In 2015, the Thomson Reuters Foundation, in collaboration with the International Association of Women Judges (IAWJ), launched a study that outlined laws and practices relating to sexual exploitation in nine jurisdictions, spanning six continents. The 2016 report was borne out of that research, and takes a more specific look at how `sextortion’ has evolved in the US over the past decade.
The report shines a spotlight on the growing threat of `sextortion’, and highlights how easy it is to infiltrate computers to record and steal sexual imagery. According to documents leaked in May 2017, Facebook had to assess a staggering 54,000 potential cases of revenge pornography and `sextortion’ in just a single month. Yet its ambiguous moderator guidelines often allow authors of abusive sexual content to escape accountability unscathed.

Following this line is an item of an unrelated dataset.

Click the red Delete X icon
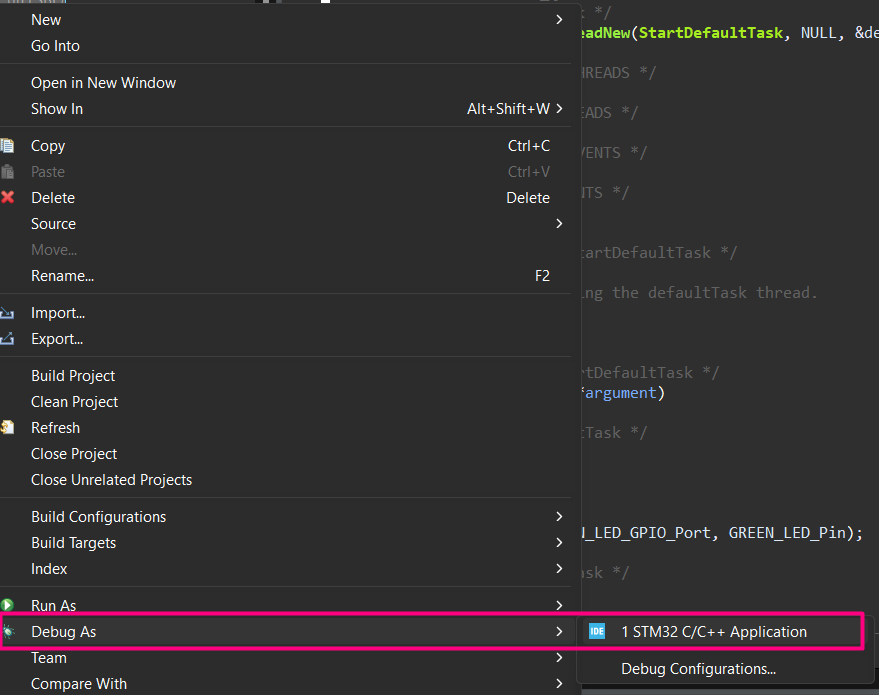 (x=8, y=198)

While social media giants should undoubtedly take greater responsibility in policing content shared on their platforms, there is also a growing need to create adequate legal solutions to combat `sextortion’.

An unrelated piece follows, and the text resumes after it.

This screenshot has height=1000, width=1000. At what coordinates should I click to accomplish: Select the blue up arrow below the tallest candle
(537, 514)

The report provides pathways for prosecutors to use existing statutes to bring perpetrators to justice, and suggests concrete revisions to these statutes to ensure that no predator escapes punishment.
Following the publication of the research, Legal Momentum and Orrick embarked on a nation-wide advocacy campaign to update state laws to take into account `sextortion’. Within a few months, Utah, Arkansas and Alabama passed the first pieces of legislation in the US which make `sextortion’ a punishable crime.
“Our 2016 report is a powerful tool to raise public awareness about sextortion, and to support legislators, advocates and the public in Utah, Arkansas and other states to end online sexual violence targeting children, teens and women”, said Penny Venetis, Legal Momentum’s Executive Vice President and Legal Director. “We are working with other states to follow Arkansas, Utah and Alabama’s example, so that prosecutors and law enforcement throughout the United States have the tools they need to protect women and children, and to hold perpetrators accountable.”
“We are extremely proud to have worked with Utah, Arkansas and Alabama to pass this historic legislation, which provides crucial protections to the vulnerable victims of sextortion,” said Ann Patterson, partner at Orrick who leads the firm’s pro bono efforts to secure such legislation around the country. “We look forward to working with other states to enact similar legislation, and are confident we will see Legislatures move in this direction across the United States.”
This legislative effort and the 2016 report are only two elements of Legal Momentum’s partnership with Orrick and the Thomson Reuters Foundation to fight `sextortion’. In February 2017, Legal Momentum and Orrick filed the first-ever civil lawsuit in state court seeking money damages for sextortion. The plaintiff, a US Marine Corps veteran, was threatened with exposure of intimate images that had been stolen from her computer by her landlord.
The project has been shortlisted for the 2017 TrustLaw Impact Award.